Please report every line of the listing below that has the word "from" in it.

## Available records
________

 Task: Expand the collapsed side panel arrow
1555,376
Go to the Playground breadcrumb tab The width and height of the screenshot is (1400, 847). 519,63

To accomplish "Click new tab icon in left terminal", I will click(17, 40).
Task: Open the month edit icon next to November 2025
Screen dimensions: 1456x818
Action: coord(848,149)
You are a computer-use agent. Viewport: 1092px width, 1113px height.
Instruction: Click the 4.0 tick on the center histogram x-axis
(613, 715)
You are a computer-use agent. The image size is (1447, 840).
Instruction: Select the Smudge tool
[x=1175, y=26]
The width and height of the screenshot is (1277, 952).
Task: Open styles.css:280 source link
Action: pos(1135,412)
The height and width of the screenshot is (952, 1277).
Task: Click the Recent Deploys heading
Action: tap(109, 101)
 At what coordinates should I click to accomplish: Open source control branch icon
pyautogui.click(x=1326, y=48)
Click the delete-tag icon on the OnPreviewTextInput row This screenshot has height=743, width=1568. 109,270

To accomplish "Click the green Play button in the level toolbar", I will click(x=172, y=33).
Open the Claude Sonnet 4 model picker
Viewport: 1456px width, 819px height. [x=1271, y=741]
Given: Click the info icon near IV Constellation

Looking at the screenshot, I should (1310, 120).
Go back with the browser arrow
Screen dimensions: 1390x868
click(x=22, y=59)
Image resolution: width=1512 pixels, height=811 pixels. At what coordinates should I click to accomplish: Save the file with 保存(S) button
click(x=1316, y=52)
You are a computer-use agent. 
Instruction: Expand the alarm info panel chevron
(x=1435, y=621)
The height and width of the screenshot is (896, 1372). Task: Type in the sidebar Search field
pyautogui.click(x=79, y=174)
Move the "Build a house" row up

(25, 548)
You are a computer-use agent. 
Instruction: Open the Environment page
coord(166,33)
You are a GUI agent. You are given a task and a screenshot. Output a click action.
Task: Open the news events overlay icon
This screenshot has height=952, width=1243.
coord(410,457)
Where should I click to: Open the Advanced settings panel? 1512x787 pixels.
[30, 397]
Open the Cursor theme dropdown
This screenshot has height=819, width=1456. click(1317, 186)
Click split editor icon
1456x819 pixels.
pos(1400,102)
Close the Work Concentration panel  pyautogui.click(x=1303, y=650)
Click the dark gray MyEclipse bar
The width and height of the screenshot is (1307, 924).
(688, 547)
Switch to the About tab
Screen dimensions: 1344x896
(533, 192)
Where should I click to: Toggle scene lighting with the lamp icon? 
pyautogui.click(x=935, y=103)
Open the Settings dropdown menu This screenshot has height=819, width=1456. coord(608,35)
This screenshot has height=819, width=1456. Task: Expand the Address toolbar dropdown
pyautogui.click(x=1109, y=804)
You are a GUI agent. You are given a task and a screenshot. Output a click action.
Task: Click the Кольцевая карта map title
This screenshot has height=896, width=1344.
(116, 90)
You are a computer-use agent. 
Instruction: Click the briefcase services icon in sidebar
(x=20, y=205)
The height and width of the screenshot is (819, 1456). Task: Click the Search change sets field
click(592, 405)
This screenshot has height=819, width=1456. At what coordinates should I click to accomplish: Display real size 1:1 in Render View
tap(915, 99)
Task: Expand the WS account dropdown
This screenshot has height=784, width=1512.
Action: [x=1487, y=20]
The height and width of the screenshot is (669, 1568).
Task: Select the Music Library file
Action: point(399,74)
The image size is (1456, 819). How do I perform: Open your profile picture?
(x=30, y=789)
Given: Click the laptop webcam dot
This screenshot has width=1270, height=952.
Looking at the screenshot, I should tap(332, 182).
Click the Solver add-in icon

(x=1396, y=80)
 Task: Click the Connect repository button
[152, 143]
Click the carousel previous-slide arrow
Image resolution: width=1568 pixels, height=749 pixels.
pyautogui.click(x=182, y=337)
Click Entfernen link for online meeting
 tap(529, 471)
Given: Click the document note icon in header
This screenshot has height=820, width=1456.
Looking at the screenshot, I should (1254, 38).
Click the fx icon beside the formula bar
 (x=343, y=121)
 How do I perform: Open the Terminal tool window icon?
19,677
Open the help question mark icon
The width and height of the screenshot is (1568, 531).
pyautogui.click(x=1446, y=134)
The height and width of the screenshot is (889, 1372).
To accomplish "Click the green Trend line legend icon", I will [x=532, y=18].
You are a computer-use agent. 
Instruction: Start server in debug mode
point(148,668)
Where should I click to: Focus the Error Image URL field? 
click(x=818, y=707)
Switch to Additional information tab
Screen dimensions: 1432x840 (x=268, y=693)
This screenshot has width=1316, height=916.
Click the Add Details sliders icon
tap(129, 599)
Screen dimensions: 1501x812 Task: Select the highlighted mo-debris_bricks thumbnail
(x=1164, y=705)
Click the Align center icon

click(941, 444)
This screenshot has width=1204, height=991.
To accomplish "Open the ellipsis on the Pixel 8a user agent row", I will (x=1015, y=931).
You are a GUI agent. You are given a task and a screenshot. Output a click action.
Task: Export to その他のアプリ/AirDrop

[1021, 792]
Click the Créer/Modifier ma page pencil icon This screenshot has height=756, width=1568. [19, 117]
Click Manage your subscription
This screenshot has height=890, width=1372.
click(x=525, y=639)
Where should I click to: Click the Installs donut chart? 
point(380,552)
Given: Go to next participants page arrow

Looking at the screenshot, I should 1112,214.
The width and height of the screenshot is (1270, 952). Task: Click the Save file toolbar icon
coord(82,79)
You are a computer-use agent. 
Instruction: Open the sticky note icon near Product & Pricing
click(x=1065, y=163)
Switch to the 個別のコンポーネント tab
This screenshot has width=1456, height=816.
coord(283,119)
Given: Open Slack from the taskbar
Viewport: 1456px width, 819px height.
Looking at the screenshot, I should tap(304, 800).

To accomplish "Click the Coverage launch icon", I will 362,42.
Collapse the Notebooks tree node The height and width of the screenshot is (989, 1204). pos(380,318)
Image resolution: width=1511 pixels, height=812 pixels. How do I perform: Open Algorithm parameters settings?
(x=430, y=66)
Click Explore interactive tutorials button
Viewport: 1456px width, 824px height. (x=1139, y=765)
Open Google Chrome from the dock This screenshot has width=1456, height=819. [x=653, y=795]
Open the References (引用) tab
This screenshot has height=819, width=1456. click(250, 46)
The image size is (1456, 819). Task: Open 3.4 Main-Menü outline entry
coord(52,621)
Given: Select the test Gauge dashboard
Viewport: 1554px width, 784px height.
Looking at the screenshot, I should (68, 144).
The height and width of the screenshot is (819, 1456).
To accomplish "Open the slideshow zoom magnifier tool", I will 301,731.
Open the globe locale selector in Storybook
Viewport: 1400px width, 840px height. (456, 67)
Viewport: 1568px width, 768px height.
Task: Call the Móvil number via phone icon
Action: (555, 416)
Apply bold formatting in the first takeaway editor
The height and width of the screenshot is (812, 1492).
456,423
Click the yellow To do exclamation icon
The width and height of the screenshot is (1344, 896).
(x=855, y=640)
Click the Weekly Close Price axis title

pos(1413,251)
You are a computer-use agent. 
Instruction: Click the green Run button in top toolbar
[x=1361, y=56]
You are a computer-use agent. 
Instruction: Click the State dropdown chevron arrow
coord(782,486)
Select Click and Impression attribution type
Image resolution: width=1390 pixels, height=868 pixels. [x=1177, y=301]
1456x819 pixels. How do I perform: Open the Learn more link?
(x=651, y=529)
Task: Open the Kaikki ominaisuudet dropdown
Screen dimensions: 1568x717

________

## Solution
Given: Open Slack from the taskbar
Open Google Chrome from the dock This screenshot has width=1456, height=819. [x=653, y=795]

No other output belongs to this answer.